▶
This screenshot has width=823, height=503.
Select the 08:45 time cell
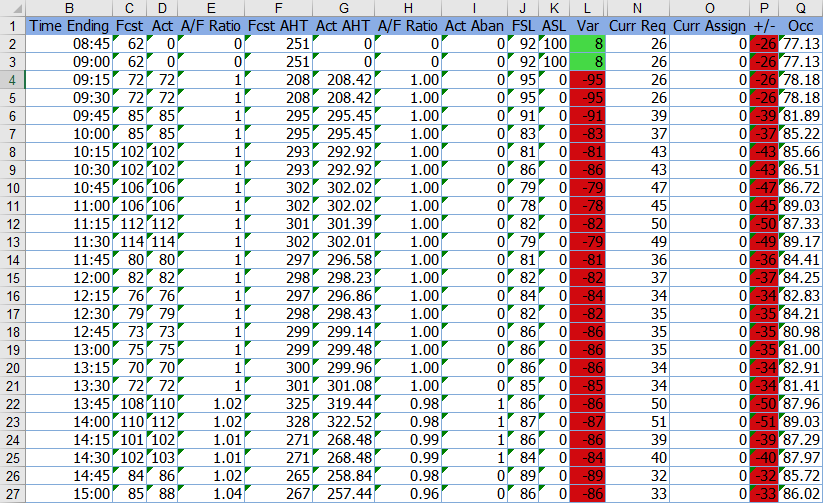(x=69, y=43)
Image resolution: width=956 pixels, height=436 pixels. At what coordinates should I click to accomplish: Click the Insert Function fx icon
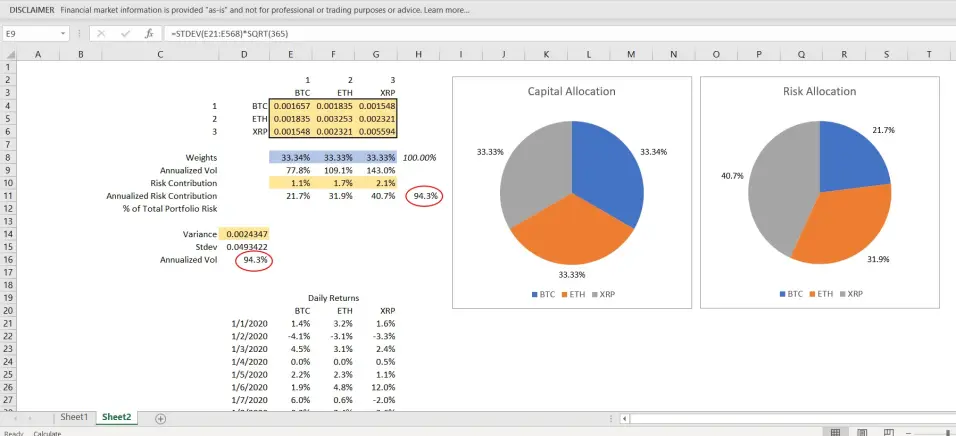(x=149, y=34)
◀
▶
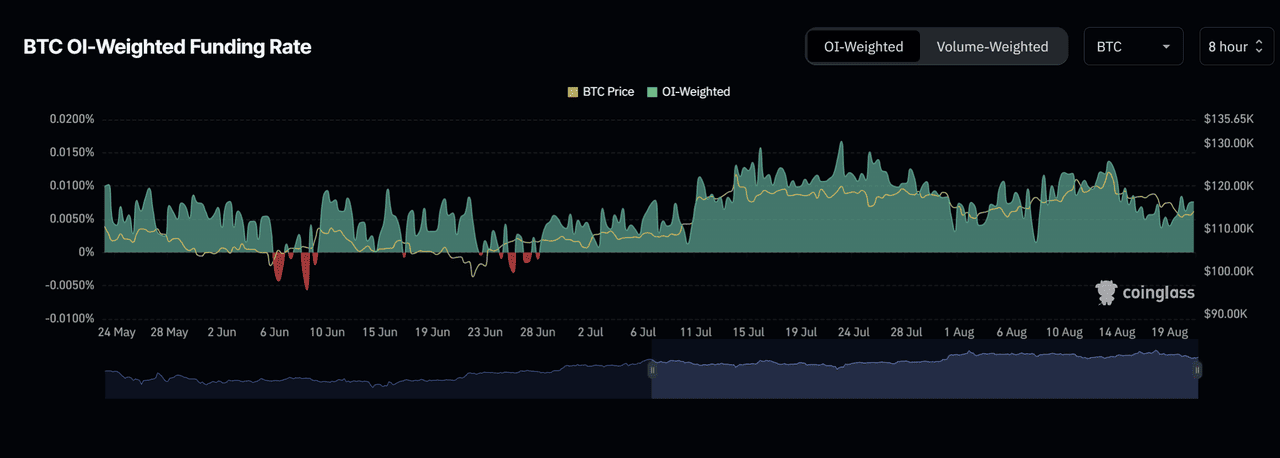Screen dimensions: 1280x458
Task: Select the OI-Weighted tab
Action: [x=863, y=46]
◀
▶
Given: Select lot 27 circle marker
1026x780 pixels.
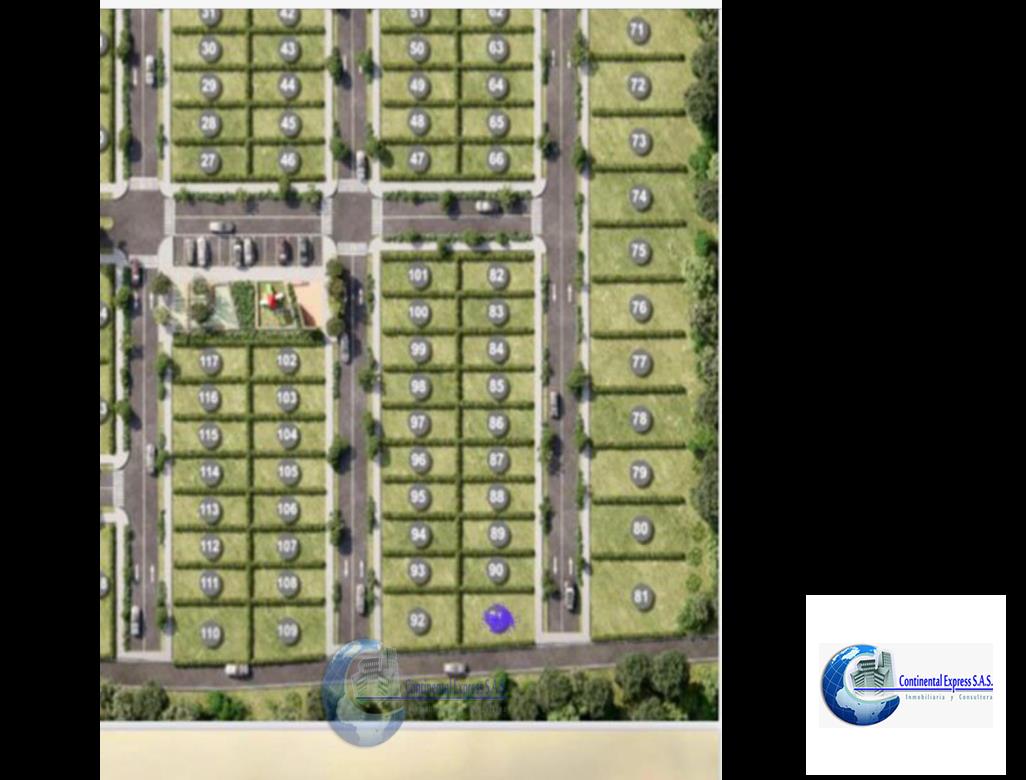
◀
Stated exercise: Can you write out the records, starting with the line that contains "Screen dimensions: 1280x458" and going on through the line that contains "Action: [x=863, y=46]", with both of those lines included and the pictures left out?

Task response:
Screen dimensions: 1280x458
Task: Select the OI-Weighted tab
Action: [x=863, y=46]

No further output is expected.